Mirrors and Walls
Location
I am not my reflection
I am not my reflection
I am not my reflection
And if I am not how I look to myself,
I’m sure as hell not how I look to you.
Every mirror is warped by my own self-image,
Smeared with the thought that what I see
Is who I am
A being cannot be confined to an image.
Most people see the outside:
My clothes, my hair, my makeup
Some see the personality behind it
But who sees the girl hiding behind the walls I built for myself?

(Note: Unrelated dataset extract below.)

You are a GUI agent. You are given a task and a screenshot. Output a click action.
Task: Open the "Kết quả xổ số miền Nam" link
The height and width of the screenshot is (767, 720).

And how can you say you know me
When you only see a small piece?
After all, that’s what walls are for—
To keep people out
And to keep certain things locked up tight inside
See, I keep my poems quietly concealed in a little black notebook with narrow lines and an elastic band
Because I don’t want anyone to think they can just flip open to a random page and read what’s written on my heart
But sometimes I don’t know what my heart wants to say.
I know what my brain wants to say
But even that never quite translates into speech
If writing a memoir in eleventh grade was scary,
Then these college essays can only be described as terrifying
How can I represent myself to anyone
When I don’t even feel like I know myself?
And all in 650 words or less
And I can’t decide which is worse,
To know my life can’t possibly be reduced
To checkboxes and fill-in-the-blanks—
Or to feel like sometimes, maybe it can.
I like to think I dream for a reason,
That my fantasies hold the key to… something
Every night, as I’m falling asleep, I tell myself,
“Dream about something good tonight”
Usually I don’t.
Usually, I’m left with a blank night of sleep
That was too deep for me to do anything but breathe
And I still talk to the imaginary friends I made up when I was four years old
Sometimes they talk back, sometimes they just listen
Sometimes they’re the only ones.
So I pick up a pencil
I hide my thoughts away
In letters scrawled frantically on a page, late at night
I let the words glue themselves to the edges of my mind
And then I watch as they slowly make their way to the center
And through it all, I wait.
I wait for the day when, somehow,
These words will come pouring out from between my teeth
For the day when I’ll know who I am
And I’ll know how to take down my walls
And let you in.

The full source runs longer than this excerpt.